Arbeitsaufträge:
(a) Beantworte anhand des Auszugs über den Koalitionsstreit die folgenden Fragen:
(i) Welcher Partei gehört Premier Heger an?
(ii) Welches Regierungsamt hat der Oľano-Chef inne?
(iii) Bis wann sollte Matovič nach der Forderung der Liberalen die Regierung verlassen?
(b) Gib aus dem Auszug über den Koalitionsstreit alles von "Im Juni hatte" bis hinunter zu "auf Ablehnung stieß." wortgetreu wieder.
(c) Fasse im Auszug über den Koalitionsstreit den Absatz, der mit „Im Juni hatte Matovič“ beginnt, als knappe Stichpunktliste zusammen. Die wesentlichen Fakten müssen erhalten bleiben.

-------- Ausgewählter Auszug --------

Hintergrund ist ein lange schwelender Konflikt zwischen der SaS und der größten Regierungspartei Oľano (Gewöhnliche Menschen und unabhängige Persönlichkeiten), der auch Premier Heger angehört. Vor allem Oľano-Chef und Finanzminister Igor Matovič steht dabei im Kreuzfeuer der Kritik des Koalitionspartners.

Im Juni hatte Matovič ein Hilfspaket für Familien, das die Folgen der Inflation abfedern soll, gegen den Willen der SaS durch das Parlament gebracht – und zwar auch mit den Stimmen rechtsextremer Abgeordneter. Die Liberalen sahen darin einen Koalitionsbruch und forderten Matovič auf, bis Ende August die Regierung zu verlassen. Matovič freilich ließ die Frist verstreichen. Zwar stellte er einen möglichen Rücktritt in Aussicht, knüpfte diesen jedoch an weitreichende Forderungen an die SaS, was wiederum in deren Reihen überwiegend auf Ablehnung stieß.

-------- Rohdaten --------

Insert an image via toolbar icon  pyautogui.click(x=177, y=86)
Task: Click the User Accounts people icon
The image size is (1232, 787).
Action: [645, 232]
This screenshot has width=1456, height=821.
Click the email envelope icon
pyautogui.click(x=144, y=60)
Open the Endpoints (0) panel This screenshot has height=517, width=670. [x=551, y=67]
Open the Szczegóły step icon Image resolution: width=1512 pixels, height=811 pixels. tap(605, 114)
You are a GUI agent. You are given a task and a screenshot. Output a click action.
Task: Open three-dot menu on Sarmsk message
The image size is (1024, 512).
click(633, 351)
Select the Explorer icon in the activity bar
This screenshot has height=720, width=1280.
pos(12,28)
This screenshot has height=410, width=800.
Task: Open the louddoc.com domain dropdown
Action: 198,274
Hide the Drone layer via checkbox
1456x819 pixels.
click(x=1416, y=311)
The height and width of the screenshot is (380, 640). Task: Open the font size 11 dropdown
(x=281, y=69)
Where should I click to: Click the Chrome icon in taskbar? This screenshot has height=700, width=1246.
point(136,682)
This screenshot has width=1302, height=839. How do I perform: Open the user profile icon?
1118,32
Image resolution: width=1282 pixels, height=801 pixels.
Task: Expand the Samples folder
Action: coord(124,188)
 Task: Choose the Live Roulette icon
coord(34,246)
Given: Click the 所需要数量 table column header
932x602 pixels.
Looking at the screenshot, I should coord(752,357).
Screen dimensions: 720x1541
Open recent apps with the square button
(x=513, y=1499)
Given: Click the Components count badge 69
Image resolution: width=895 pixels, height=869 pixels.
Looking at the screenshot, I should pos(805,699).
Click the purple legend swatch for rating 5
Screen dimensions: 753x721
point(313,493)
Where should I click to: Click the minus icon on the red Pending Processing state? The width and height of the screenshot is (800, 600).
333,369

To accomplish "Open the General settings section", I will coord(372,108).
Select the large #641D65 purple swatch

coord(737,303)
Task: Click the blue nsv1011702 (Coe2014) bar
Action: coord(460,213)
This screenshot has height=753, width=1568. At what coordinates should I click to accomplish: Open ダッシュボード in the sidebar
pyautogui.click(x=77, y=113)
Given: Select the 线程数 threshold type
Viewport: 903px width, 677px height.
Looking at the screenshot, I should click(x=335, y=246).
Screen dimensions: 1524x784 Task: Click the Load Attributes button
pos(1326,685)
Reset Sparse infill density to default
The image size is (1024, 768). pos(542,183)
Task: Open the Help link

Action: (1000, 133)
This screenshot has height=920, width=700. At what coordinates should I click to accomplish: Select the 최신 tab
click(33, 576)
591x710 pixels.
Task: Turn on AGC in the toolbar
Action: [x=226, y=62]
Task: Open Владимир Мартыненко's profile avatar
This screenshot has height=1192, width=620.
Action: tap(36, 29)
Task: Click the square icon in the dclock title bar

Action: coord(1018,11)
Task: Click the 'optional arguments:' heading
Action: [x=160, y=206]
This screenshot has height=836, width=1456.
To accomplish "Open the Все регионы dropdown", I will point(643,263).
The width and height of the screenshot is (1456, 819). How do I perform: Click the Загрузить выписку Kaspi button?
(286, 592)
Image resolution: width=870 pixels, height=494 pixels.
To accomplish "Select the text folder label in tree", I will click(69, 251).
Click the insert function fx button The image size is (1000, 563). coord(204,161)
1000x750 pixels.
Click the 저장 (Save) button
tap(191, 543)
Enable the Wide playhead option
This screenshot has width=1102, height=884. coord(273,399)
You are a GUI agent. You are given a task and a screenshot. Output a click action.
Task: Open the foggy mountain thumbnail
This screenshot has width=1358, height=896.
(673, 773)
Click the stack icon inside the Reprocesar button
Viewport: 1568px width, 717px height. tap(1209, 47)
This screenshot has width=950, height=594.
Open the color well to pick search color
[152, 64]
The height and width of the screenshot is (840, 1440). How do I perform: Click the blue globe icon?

--------

Antworten nach Nummer:
(a)
(i) Der Oľano (Gewöhnliche Menschen und unabhängige Persönlichkeiten).
(ii) Er ist Finanzminister.
(iii) Bis Ende August.

(b)
Im Juni hatte Matovič ein Hilfspaket für Familien, das die Folgen der Inflation abfedern soll, gegen den Willen der SaS durch das Parlament gebracht – und zwar auch mit den Stimmen rechtsextremer Abgeordneter. Die Liberalen sahen darin einen Koalitionsbruch und forderten Matovič auf, bis Ende August die Regierung zu verlassen. Matovič freilich ließ die Frist verstreichen. Zwar stellte er einen möglichen Rücktritt in Aussicht, knüpfte diesen jedoch an weitreichende Forderungen an die SaS, was wiederum in deren Reihen überwiegend auf Ablehnung stieß.

(c)
- Im Juni brachte Matovič ein Hilfspaket für Familien durch das Parlament, das die Inflationsfolgen abfedern soll. Das geschah gegen den Willen der SaS und auch mit Stimmen rechtsextremer Abgeordneter.
- Die Liberalen sahen darin einen Koalitionsbruch und forderten Matovič auf, die Regierung bis Ende August zu verlassen.
- Matovič ließ die Frist verstreichen.
- Einen möglichen Rücktritt knüpfte er an weitreichende Forderungen an die SaS. Diese stießen dort überwiegend auf Ablehnung.